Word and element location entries
####################

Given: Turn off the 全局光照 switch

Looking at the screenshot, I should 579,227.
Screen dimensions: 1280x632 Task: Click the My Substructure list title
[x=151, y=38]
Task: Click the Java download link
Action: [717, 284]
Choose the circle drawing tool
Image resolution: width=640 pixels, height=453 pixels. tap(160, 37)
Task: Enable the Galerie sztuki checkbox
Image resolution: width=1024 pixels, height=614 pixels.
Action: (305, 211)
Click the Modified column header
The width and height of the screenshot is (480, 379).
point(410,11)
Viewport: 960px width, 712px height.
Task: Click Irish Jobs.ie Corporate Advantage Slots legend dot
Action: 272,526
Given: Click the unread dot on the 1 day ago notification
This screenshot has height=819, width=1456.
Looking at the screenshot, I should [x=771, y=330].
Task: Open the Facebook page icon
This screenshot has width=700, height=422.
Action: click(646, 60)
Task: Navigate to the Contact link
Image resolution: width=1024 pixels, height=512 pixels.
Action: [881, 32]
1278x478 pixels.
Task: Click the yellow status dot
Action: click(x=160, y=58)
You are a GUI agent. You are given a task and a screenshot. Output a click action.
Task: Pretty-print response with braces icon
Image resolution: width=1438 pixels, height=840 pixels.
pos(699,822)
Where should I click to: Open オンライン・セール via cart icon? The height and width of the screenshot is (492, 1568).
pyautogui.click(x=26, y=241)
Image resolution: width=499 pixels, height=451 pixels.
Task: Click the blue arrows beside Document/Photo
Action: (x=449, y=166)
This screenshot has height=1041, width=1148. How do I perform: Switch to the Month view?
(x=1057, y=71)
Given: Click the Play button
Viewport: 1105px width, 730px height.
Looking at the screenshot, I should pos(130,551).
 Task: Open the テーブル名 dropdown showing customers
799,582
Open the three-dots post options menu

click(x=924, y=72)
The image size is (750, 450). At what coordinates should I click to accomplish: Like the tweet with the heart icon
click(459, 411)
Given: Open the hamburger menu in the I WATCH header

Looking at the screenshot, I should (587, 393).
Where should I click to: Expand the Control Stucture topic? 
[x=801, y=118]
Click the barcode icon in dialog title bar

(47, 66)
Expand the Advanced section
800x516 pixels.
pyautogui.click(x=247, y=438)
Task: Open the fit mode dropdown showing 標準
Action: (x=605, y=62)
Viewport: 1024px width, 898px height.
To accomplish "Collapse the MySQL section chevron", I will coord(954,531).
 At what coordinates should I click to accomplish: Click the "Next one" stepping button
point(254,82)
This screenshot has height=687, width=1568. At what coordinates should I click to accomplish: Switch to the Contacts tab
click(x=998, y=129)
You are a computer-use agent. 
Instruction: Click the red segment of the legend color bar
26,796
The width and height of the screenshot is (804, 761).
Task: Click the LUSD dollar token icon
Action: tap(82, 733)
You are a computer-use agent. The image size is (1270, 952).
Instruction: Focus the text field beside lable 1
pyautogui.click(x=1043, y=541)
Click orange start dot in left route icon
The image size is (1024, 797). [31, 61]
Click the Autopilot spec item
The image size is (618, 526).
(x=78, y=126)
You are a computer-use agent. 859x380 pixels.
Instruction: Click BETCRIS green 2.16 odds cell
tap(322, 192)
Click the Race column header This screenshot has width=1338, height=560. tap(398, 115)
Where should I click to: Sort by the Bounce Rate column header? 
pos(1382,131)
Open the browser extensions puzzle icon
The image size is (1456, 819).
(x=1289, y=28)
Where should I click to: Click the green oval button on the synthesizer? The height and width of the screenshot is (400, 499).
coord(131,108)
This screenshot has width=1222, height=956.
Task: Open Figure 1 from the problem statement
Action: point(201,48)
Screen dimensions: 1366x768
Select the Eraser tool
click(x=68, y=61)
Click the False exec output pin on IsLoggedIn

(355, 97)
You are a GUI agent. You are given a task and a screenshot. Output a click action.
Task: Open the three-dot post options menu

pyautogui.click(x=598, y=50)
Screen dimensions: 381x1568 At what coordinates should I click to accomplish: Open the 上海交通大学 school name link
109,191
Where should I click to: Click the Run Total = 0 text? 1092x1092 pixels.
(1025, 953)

####################

Rewrite the entries above as a numbered list with one line per item, leaving out the blank lines.

1. Given: Turn off the 全局光照 switch
2. Looking at the screenshot, I should 579,227.
3. Screen dimensions: 1280x632 Task: Click the My Substructure list title
4. [x=151, y=38]
5. Task: Click the Java download link
6. Action: [717, 284]
7. Choose the circle drawing tool
8. Image resolution: width=640 pixels, height=453 pixels. tap(160, 37)
9. Task: Enable the Galerie sztuki checkbox
10. Image resolution: width=1024 pixels, height=614 pixels.
11. Action: (305, 211)
12. Click the Modified column header
13. The width and height of the screenshot is (480, 379).
14. point(410,11)
15. Viewport: 960px width, 712px height.
16. Task: Click Irish Jobs.ie Corporate Advantage Slots legend dot
17. Action: 272,526
18. Given: Click the unread dot on the 1 day ago notification
19. This screenshot has height=819, width=1456.
20. Looking at the screenshot, I should [x=771, y=330].
21. Task: Open the Facebook page icon
22. This screenshot has width=700, height=422.
23. Action: click(646, 60)
24. Task: Navigate to the Contact link
25. Image resolution: width=1024 pixels, height=512 pixels.
26. Action: [881, 32]
27. 1278x478 pixels.
28. Task: Click the yellow status dot
29. Action: click(x=160, y=58)
30. You are a GUI agent. You are given a task and a screenshot. Output a click action.
31. Task: Pretty-print response with braces icon
32. Image resolution: width=1438 pixels, height=840 pixels.
33. pos(699,822)
34. Where should I click to: Open オンライン・セール via cart icon? The height and width of the screenshot is (492, 1568).
35. pyautogui.click(x=26, y=241)
36. Image resolution: width=499 pixels, height=451 pixels.
37. Task: Click the blue arrows beside Document/Photo
38. Action: (x=449, y=166)
39. This screenshot has height=1041, width=1148. How do I perform: Switch to the Month view?
40. (x=1057, y=71)
41. Given: Click the Play button
42. Viewport: 1105px width, 730px height.
43. Looking at the screenshot, I should pos(130,551).
44.  Task: Open the テーブル名 dropdown showing customers
45. 799,582
46. Open the three-dots post options menu
47. click(x=924, y=72)
48. The image size is (750, 450). At what coordinates should I click to accomplish: Like the tweet with the heart icon
49. click(459, 411)
50. Given: Open the hamburger menu in the I WATCH header
51. Looking at the screenshot, I should (587, 393).
52. Where should I click to: Expand the Control Stucture topic? 
53. [x=801, y=118]
54. Click the barcode icon in dialog title bar
55. (47, 66)
56. Expand the Advanced section
57. 800x516 pixels.
58. pyautogui.click(x=247, y=438)
59. Task: Open the fit mode dropdown showing 標準
60. Action: (x=605, y=62)
61. Viewport: 1024px width, 898px height.
62. To accomplish "Collapse the MySQL section chevron", I will coord(954,531).
63.  At what coordinates should I click to accomplish: Click the "Next one" stepping button
64. point(254,82)
65. This screenshot has height=687, width=1568. At what coordinates should I click to accomplish: Switch to the Contacts tab
66. click(x=998, y=129)
67. You are a computer-use agent. 
68. Instruction: Click the red segment of the legend color bar
69. 26,796
70. The width and height of the screenshot is (804, 761).
71. Task: Click the LUSD dollar token icon
72. Action: tap(82, 733)
73. You are a computer-use agent. The image size is (1270, 952).
74. Instruction: Focus the text field beside lable 1
75. pyautogui.click(x=1043, y=541)
76. Click orange start dot in left route icon
77. The image size is (1024, 797). [31, 61]
78. Click the Autopilot spec item
79. The image size is (618, 526).
80. (x=78, y=126)
81. You are a computer-use agent. 859x380 pixels.
82. Instruction: Click BETCRIS green 2.16 odds cell
83. tap(322, 192)
84. Click the Race column header This screenshot has width=1338, height=560. tap(398, 115)
85. Where should I click to: Sort by the Bounce Rate column header? 
86. pos(1382,131)
87. Open the browser extensions puzzle icon
88. The image size is (1456, 819).
89. (x=1289, y=28)
90. Where should I click to: Click the green oval button on the synthesizer? The height and width of the screenshot is (400, 499).
91. coord(131,108)
92. This screenshot has width=1222, height=956.
93. Task: Open Figure 1 from the problem statement
94. Action: point(201,48)
95. Screen dimensions: 1366x768
96. Select the Eraser tool
97. click(x=68, y=61)
98. Click the False exec output pin on IsLoggedIn
99. (355, 97)
100. You are a GUI agent. You are given a task and a screenshot. Output a click action.
101. Task: Open the three-dot post options menu
102. pyautogui.click(x=598, y=50)
103. Screen dimensions: 381x1568 At what coordinates should I click to accomplish: Open the 上海交通大学 school name link
104. 109,191
105. Where should I click to: Click the Run Total = 0 text? 1092x1092 pixels.
106. (1025, 953)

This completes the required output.